BEGIN Source excerpt

Make Mine a Blend!
Wine lovers across the country celebrate September as California Wine Month, an occasion to enjoy the bounty of California’s diverse wine growing regions! Today’s blended offerings are lovely, delightful and include plenty of options for the white wine lover as well.
With the last of the outdoor weather holding up for festivals, parties and back-to-school pot-luck gatherings, today’s white and red wine blends are the perfect way to ease into fall routines and activities. During this time, there are many locally grown fruits and vegetables available at our local farmers markets – wine blends make great pairings to enjoy this special time of harvest.
Worldwide, wine grape vineyards are producing more variety that ever before. In the past, single varietals would be grown on vineyard plots designed for maximum growth and production of a single type of wine grape. Today, vineyard managers may use vineyards in a segmented method to maximize a ten-acre plot into four to six grape varietals or more, thinning and pruning the vines to get the very best fruit, even in smaller quantities. With the smaller quantity but higher quality of fruit, the wine grapes are developed with acidity and concentrated flavor. Row by row, each varietal stands to grow into its perfect example, absorbing the perfect balance of sunshine, moisture, temperature and nutrients from the soil. A grower may cultivate chardonnay, chenin blanc, grenache blanc or others, dependent on how that vineyard stretches across the land; its slope, elevation, water, heat and natural influences make each of those grapevines grow into their best form.
With such variety, growers can offer wine grapes that have shared a somewhat harmonized growing environment; all the grapes grown in the same area have shared resources yet grown into their own individual beauty. These grapes can make some of the most beautiful blends to enjoy. If California farmers’ markets are the example of farm to table, then today’s wine blends can be our very own vineyard to glass!

END Source excerpt
BEGIN Provided information

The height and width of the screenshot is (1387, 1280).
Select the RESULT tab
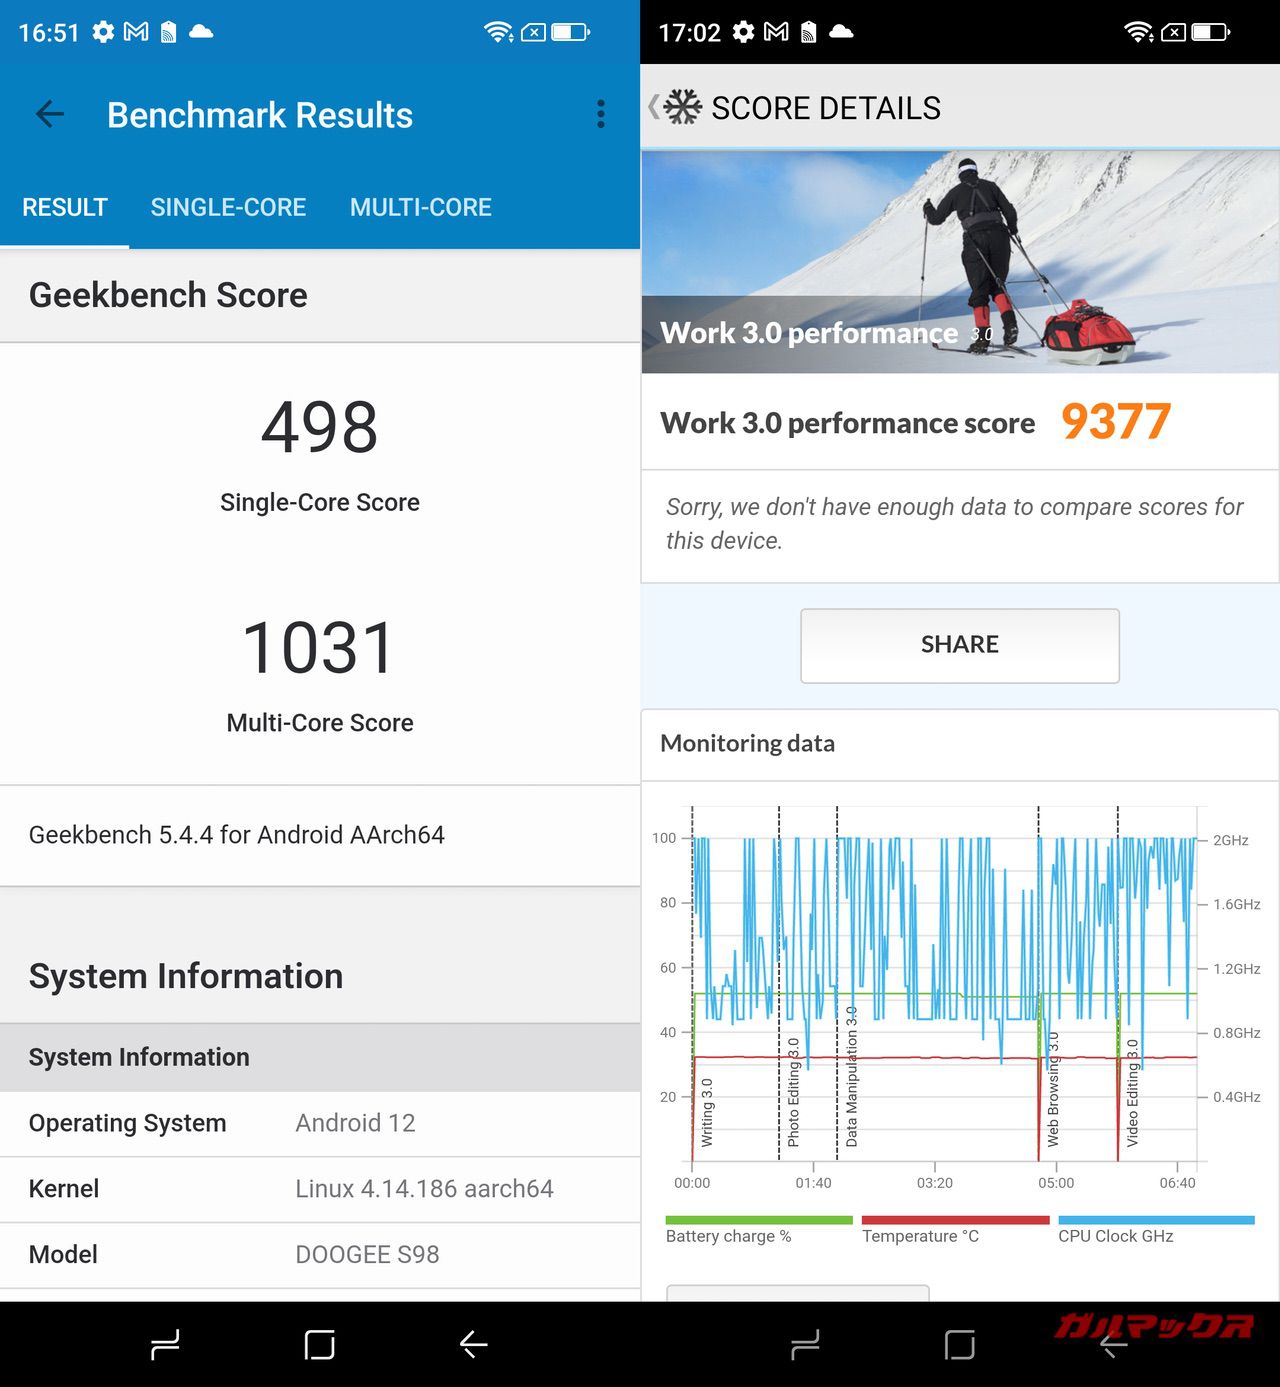coord(65,207)
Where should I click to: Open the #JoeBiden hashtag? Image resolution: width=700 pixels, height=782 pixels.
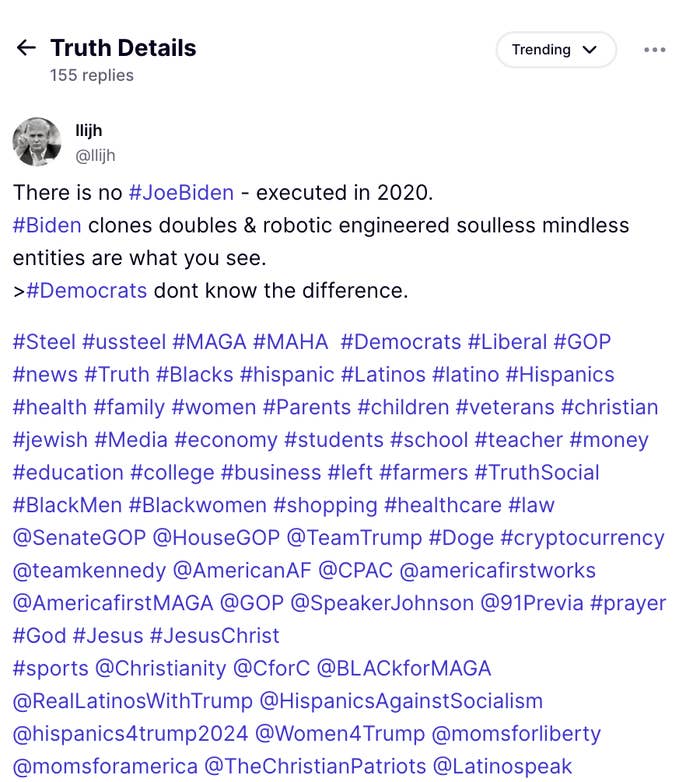pyautogui.click(x=181, y=192)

END Provided information

Stated task ->
Answer these questions from the article on wine blends:
(a) Which month do wine lovers celebrate as California Wine Month?
(b) Into how many grape varietals might vineyard managers divide a ten-acre plot?
(c) If farmers' markets are the example of farm to table, what does the article call today's wine blends?

Solved exercise ->
(a) September.
(b) Four to six varietals or more.
(c) Vineyard to glass.